__Source records__:

+-------+

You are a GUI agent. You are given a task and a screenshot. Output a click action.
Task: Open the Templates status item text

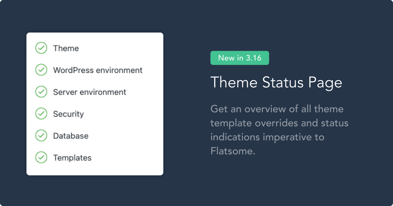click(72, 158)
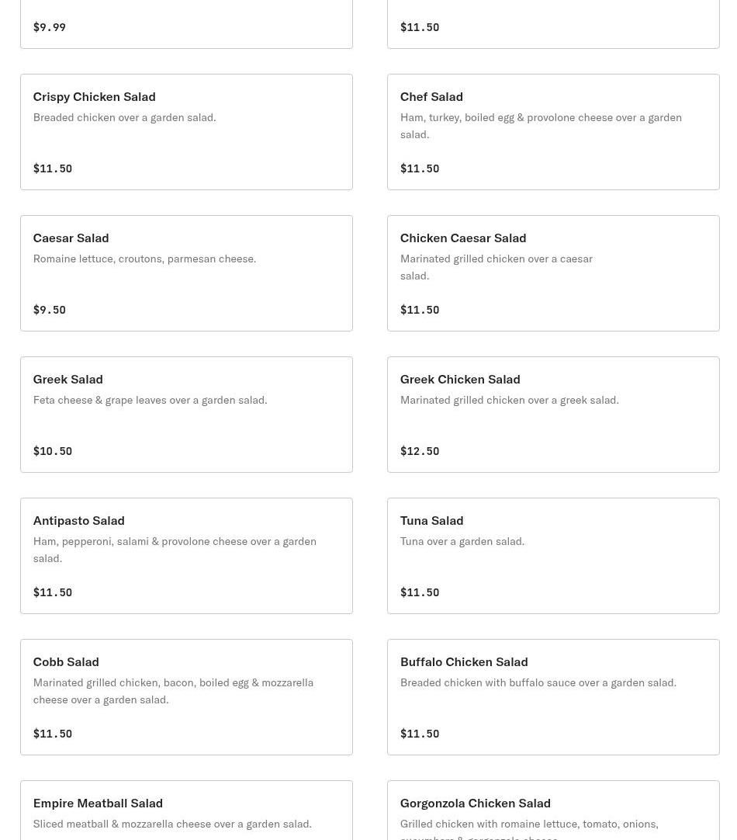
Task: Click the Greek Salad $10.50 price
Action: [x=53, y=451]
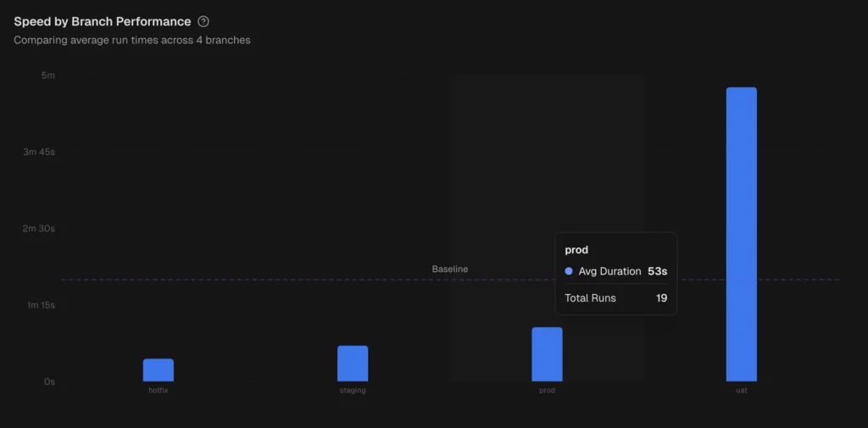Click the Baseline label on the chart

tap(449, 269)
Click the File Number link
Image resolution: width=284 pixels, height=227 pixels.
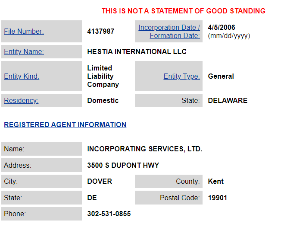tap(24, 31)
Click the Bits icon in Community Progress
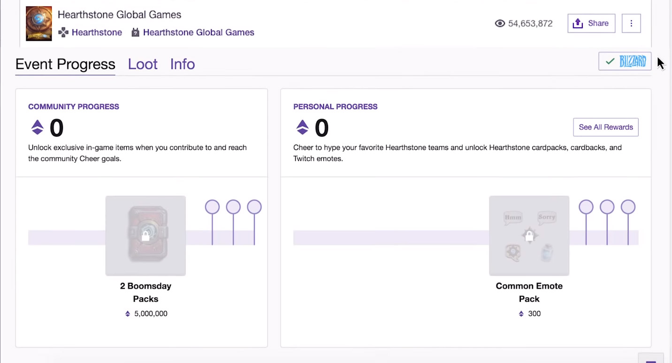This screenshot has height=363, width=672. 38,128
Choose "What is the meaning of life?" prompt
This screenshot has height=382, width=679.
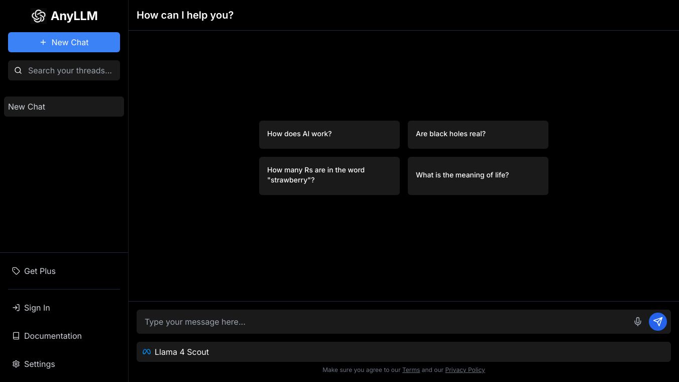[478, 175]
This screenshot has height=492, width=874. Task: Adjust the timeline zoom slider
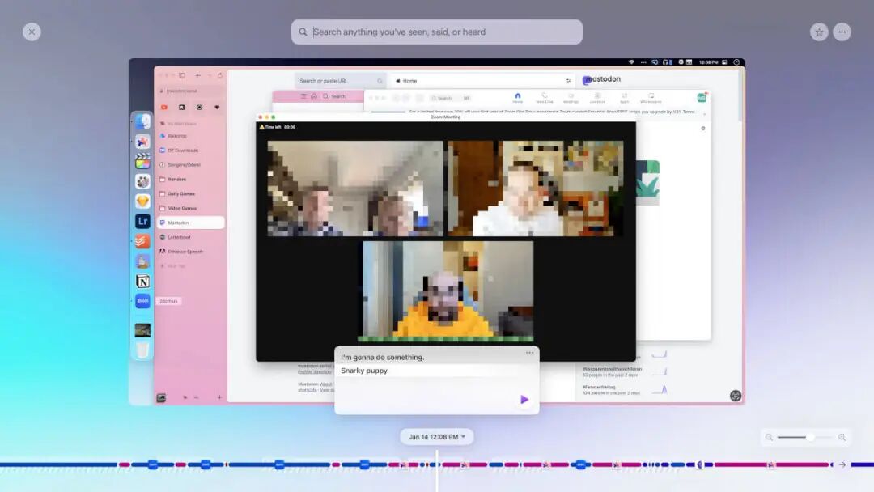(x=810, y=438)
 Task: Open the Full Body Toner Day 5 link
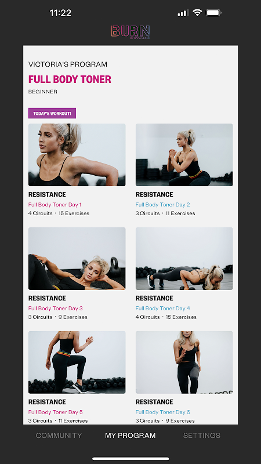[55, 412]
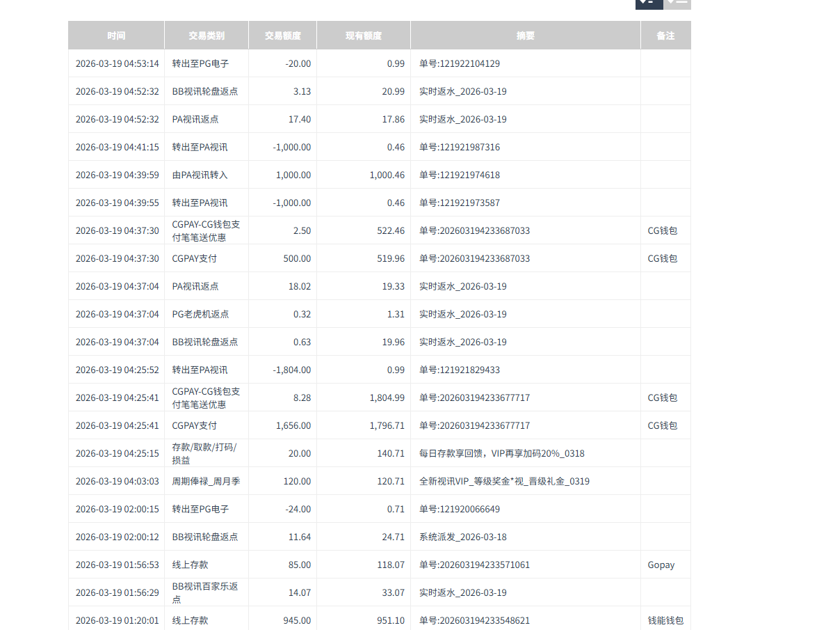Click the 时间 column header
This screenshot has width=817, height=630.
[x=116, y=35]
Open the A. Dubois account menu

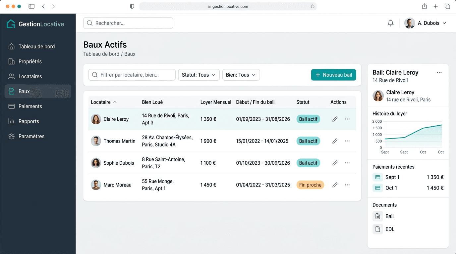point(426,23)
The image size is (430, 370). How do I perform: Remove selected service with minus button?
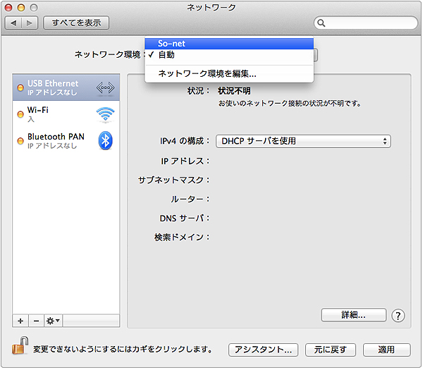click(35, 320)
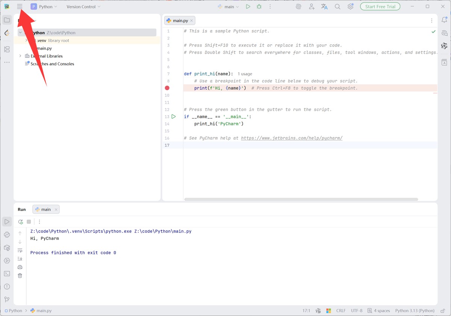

+-------+

__PROBLEM DESCRIPTION__: Beginning at the line that contains "Open the A. Dubois account menu", give the remaining lines of the records again exactly, through the last one. Leave out pictures.

__SOLUTION FOR THIS EXERCISE__:
Open the A. Dubois account menu

point(426,23)
The image size is (430, 370). How do I perform: Remove selected service with minus button?
click(35, 320)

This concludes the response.